Di Armando

Il lockdown imposto dal governo è ormai superato, dopo mesi di chiusura ed interruzione forzata, il calcio è tornato ad essere proiettato sulle reti Sky e Dazn ed il campionato, come nel resto d’Europa, ha ripreso il suo “normale” svolgimento.

La Coppa Italia prima, la lotta Scudetto e la battaglie per non retrocedere, dopo, stanno animando il calcio Italiano, ma ora ci troviamo dinanzi ad un enigma: il calcio nel post Covid è ancora lo sport più amato da noi italiani?

Una domanda del genere avrebbe sicuramente ricevuto una risposta positiva, soprattutto nel periodo del lockdown dove sembrava essere impossibile sopravvivere senza un campo verde da gioco. Ora però abbiamo potuto costatare che c’è disinteresse verso il calcio giocato. Sarà perché la forma atletica delle 20 squadre non è ai massimi livelli o sarà perché è pur sempre un “calcio d’estate“, questo sport non lo stiamo vivendo a pieno.

Il motivo reale è un altro: Il calcio non stimola, non fa breccia nel cuore dei suoi fan perché probabilmente mancano le curve, gli ultras, i tifosi sugli spalti.

Ed ecco che qui crolla tutto il sistema che voleva un calcio espunto dagli ultras, senza quei settori caldi, un calcio solo per il politically correct, dove le società sportive, le federazioni nazionali e quelle continentali avevano ravvisato nelle curve il male assoluto della comunità, male che avrebbe destabilizzato la struttura democratica dei paesi occidentali, senza però ricordare che questi sono gli stessi giovani scesi in “campo” dove effettivamente lo Stato è mancato (vedi l’alluvione di Genova, i bermagamaschi nell’emergenza Covid-19, solo per citarne alcuni). Ebbene questo incipit secondo noi ha avuto un risvolto negativo nel calcio giocato. Squadre svogliate, spente, esauste, assenti. Senza il pubblico che le supporta stiamo assistendo ad un gioco portato avanti per inerzia.

I tabelloni grafici posti sugli spalti non hanno lo stesso valore delle grida di un tifoso che ancora si emoziona per il “proprio” bomber sotto porta. Immaginatevi la scena del gol di Sergio Floccari contro il Milan, ecco sarebbe esploso un settore, la piccola Spal in doppio vantaggio sul Milan detentore di 7 Champions League. Quello stesso settore avrebbe allo stesso modo sopperito all’espulsione ricevuta da un loro giocatore, si sarebbe giocato comunque 11 conto 11, nonostante quel cartellino rosso, perché l’intero stadio avrebbe spinto la squadra.

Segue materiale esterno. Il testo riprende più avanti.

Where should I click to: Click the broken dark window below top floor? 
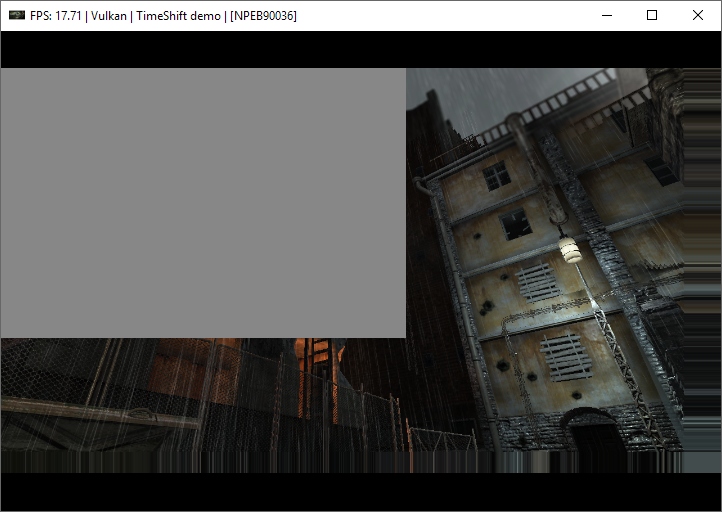[x=516, y=223]
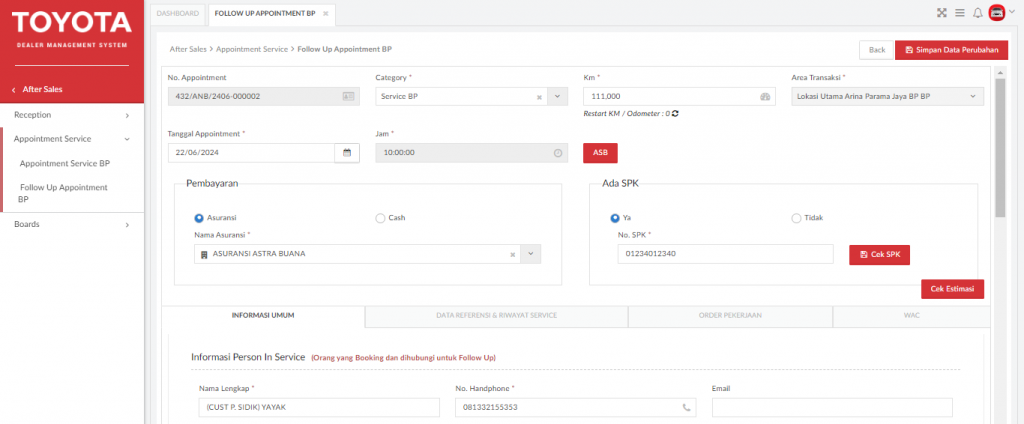The width and height of the screenshot is (1024, 424).
Task: Click the hamburger menu icon at top right
Action: click(x=959, y=12)
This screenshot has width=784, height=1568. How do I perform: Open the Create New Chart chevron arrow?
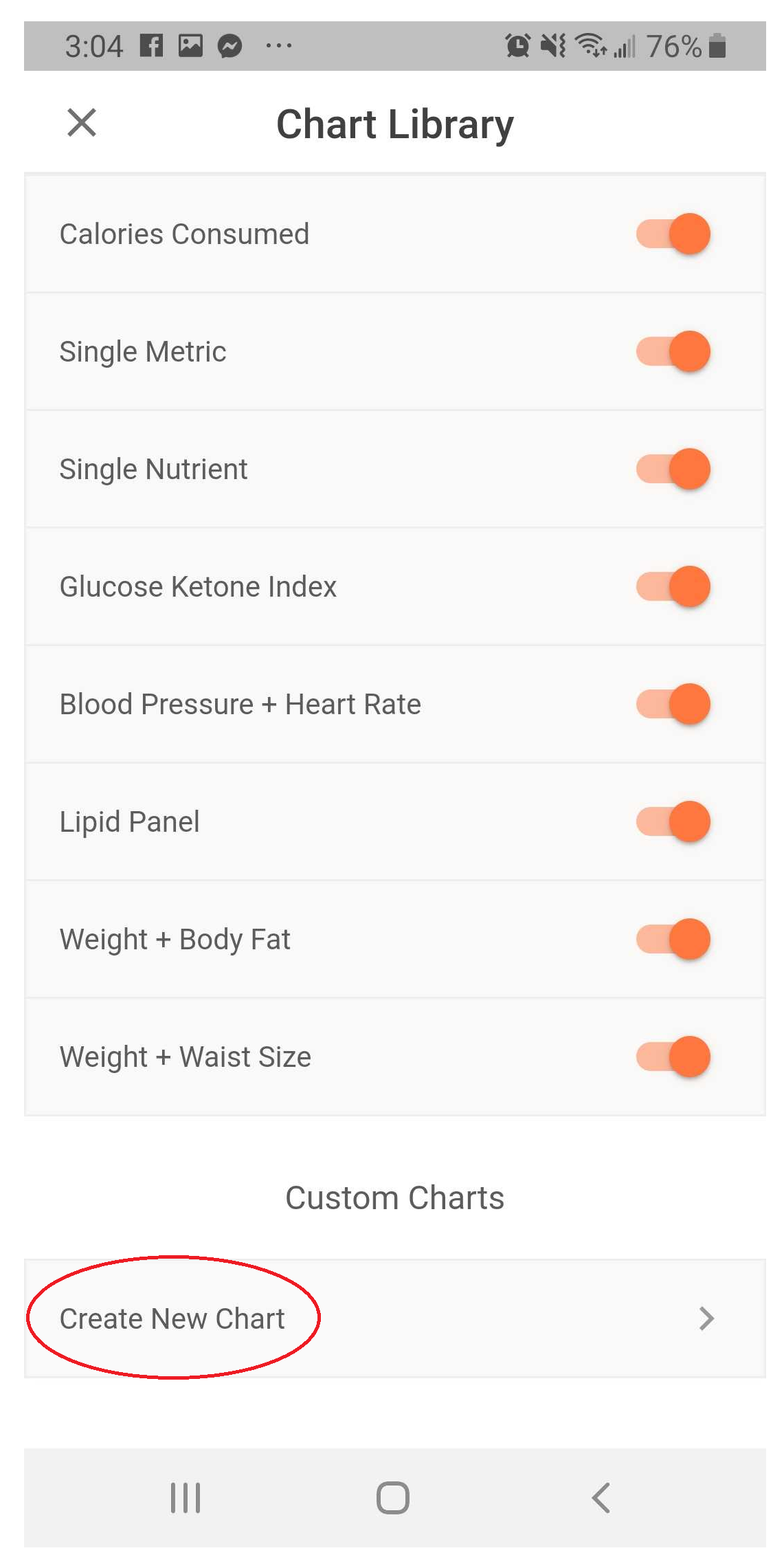[x=706, y=1318]
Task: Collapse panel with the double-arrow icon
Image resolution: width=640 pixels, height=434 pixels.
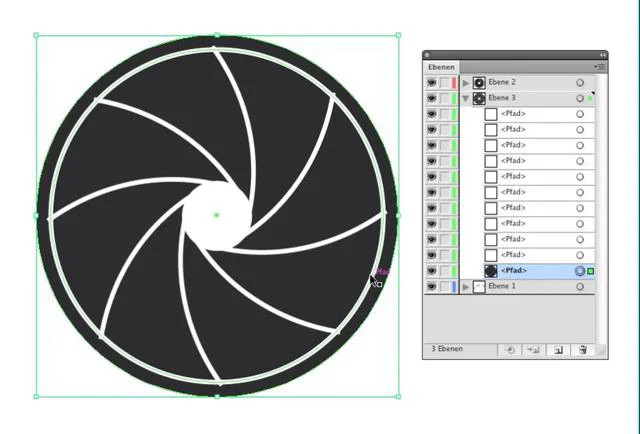Action: tap(603, 55)
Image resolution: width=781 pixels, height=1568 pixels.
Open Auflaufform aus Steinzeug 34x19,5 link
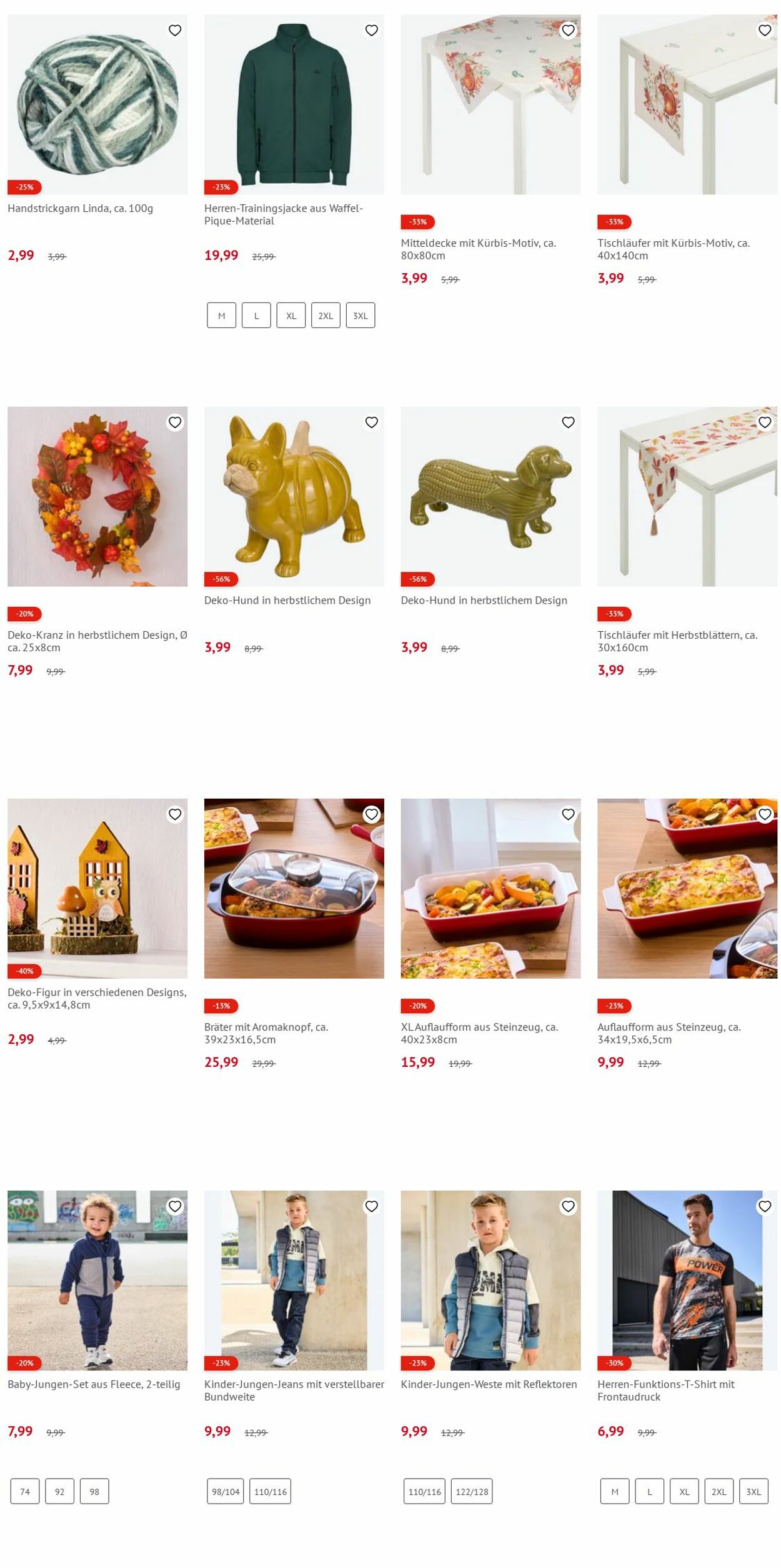[669, 1033]
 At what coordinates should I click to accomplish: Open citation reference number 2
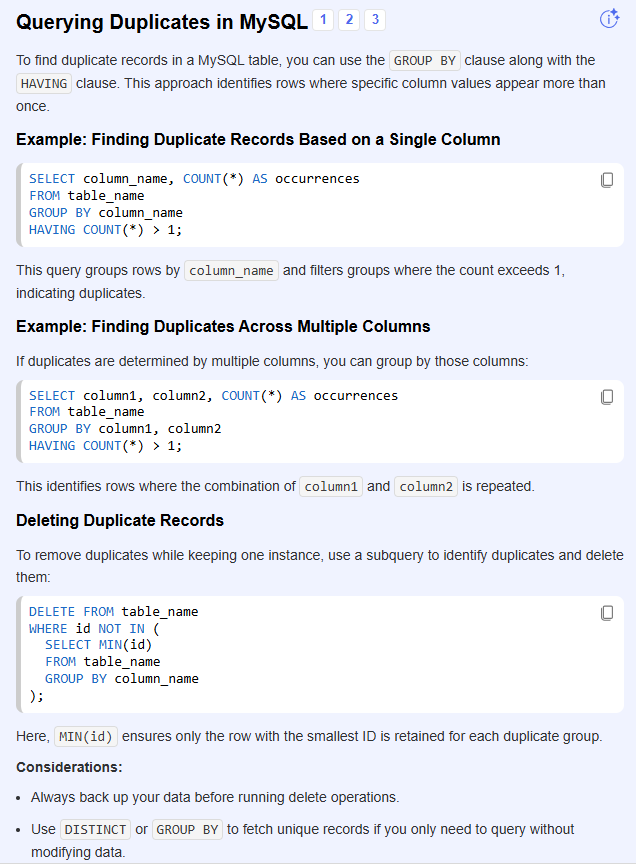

Ebbene tutto questo non c’è al momento. Resta solo sognare un calcio romantico, probabilmente che non appartiene più alla nostra generazione, ma che comunque nonostante sia bistrattato dall’intero sistema, piace! E anche molto.

Perché una birra, gli amici, il gruppo, le grate, le esultanze, i cori, i fumogeni e gli striscioni hanno sempre animato il nostro calcio e in fin dei conti il boato di un intero stadio è ancora in grado di condizionare l’andamento di una partita. Senza questo abbiamo perso l’essenza del calcio, ciò che ha contraddistinto questo sport, ciò che chi ha fatto piangere, sorridere, gioire, buttarci nella mischia.

Ognuno di noi avrà seguito la propria squadra cittadina o di quartiere nelle categorie inferiori dove la tecnica lascia lo spazio alla foga, la tattica all’intensità, la testa al cuore, il bel gioco al catenaccio eppure c’è seguito perché il calcio è una commistione fra: maglia, calciatori, tifosi ed appartenenza. Senza uno di questi elementi gli altri perdono il legame e quando ciò avviene ecco che il fascino per il calcio si tramuta in un totale disinteresse e rilevanti rimangono solo i risultati parziali/finali per centrare la sommessa piazzata.

I tifosi vivono di calcio, il calcio vive di tifo ed oggi il calcio soffre per la mancanza del suo valido alleato.